(Stored data)
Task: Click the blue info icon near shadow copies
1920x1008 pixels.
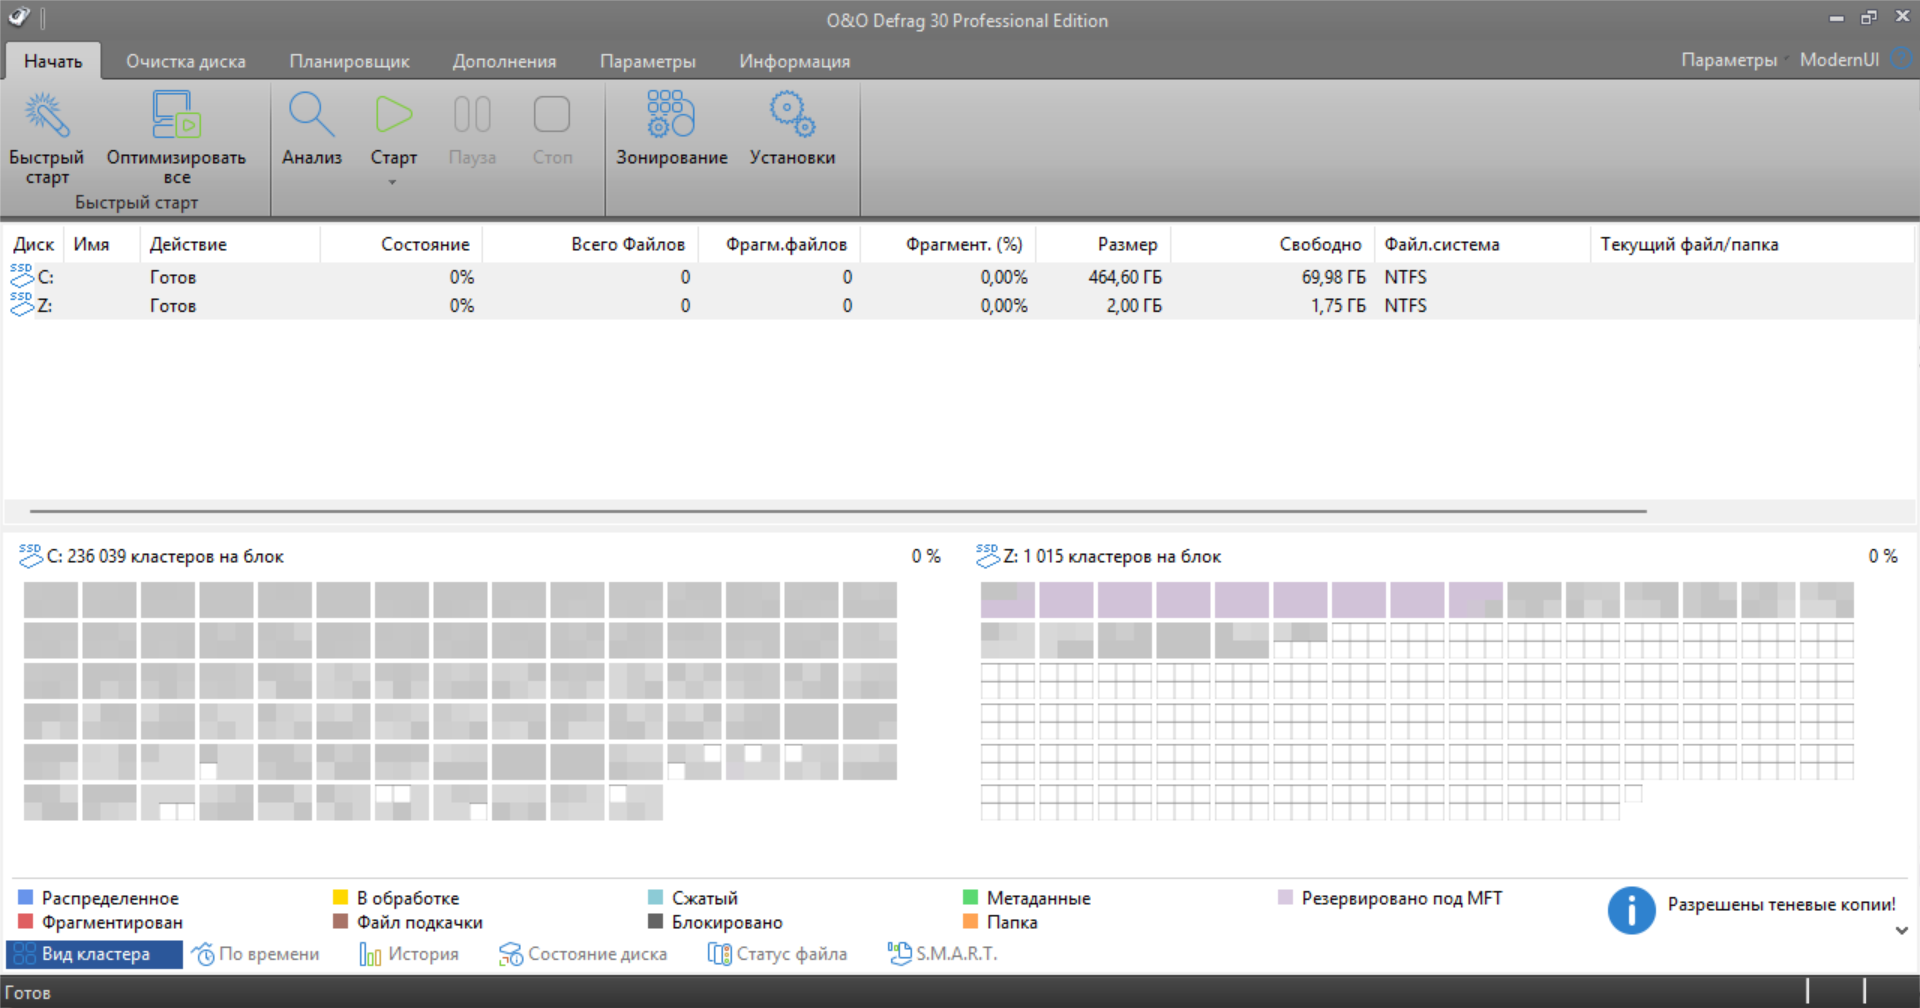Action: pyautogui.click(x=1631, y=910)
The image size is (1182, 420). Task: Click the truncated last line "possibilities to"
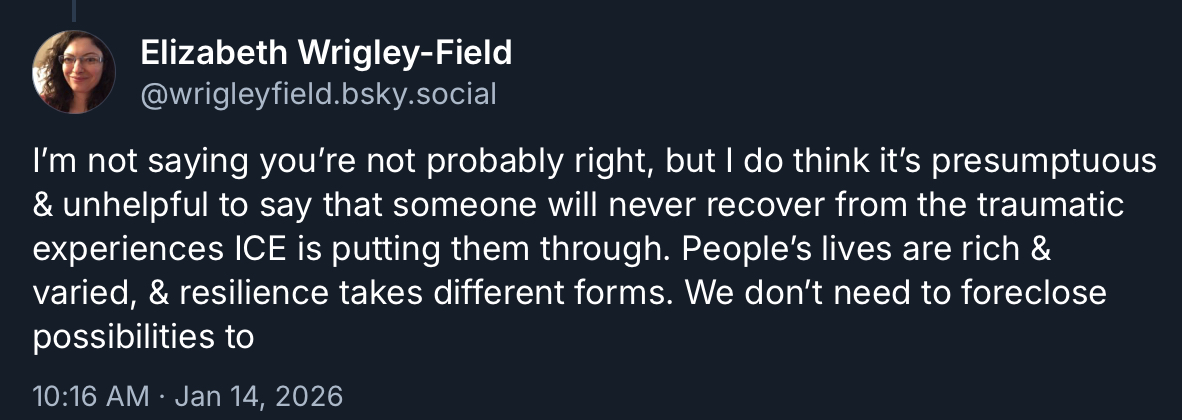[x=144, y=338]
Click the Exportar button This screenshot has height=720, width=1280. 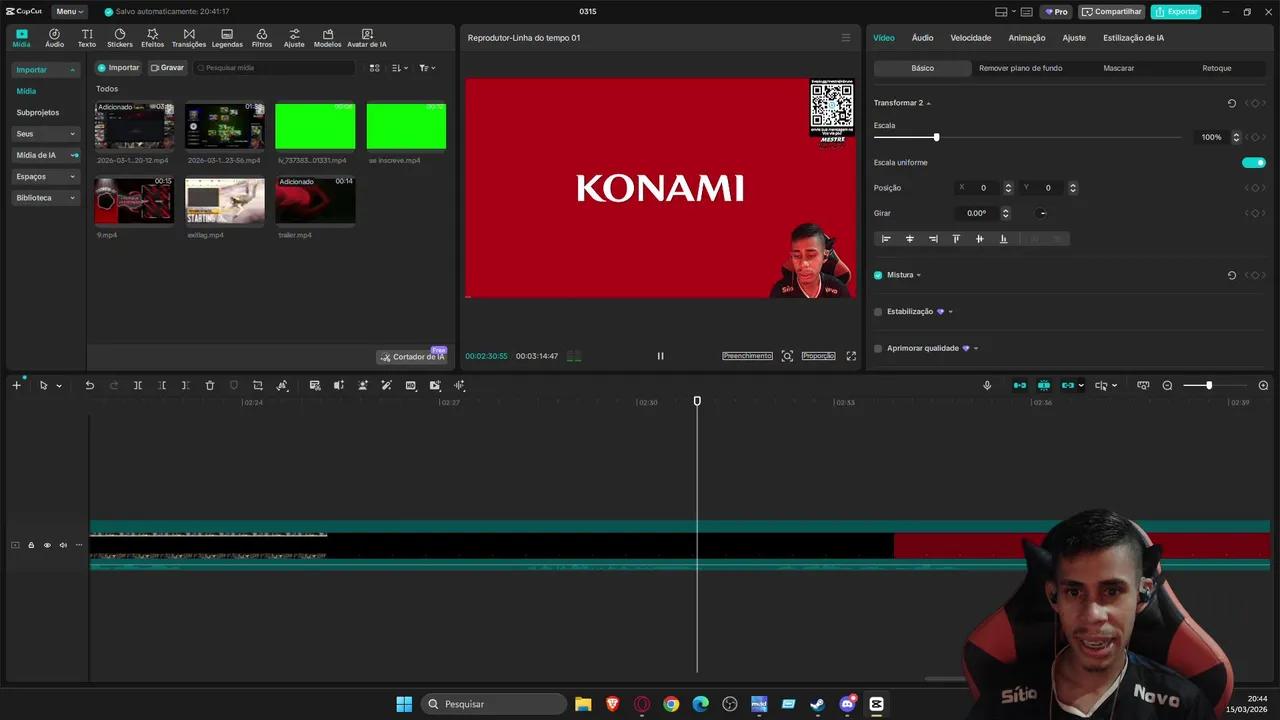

Try it: From the line containing "1920x1008 pixels." to the final line of the entries, both included, transcribe every line exactly, omit the pictures, and add nothing more.

Output below:
1920x1008 pixels.
Action: pyautogui.click(x=1631, y=910)
The image size is (1182, 420). Task: Click the truncated last line "possibilities to"
[x=144, y=338]
Click the Exportar button This screenshot has height=720, width=1280. 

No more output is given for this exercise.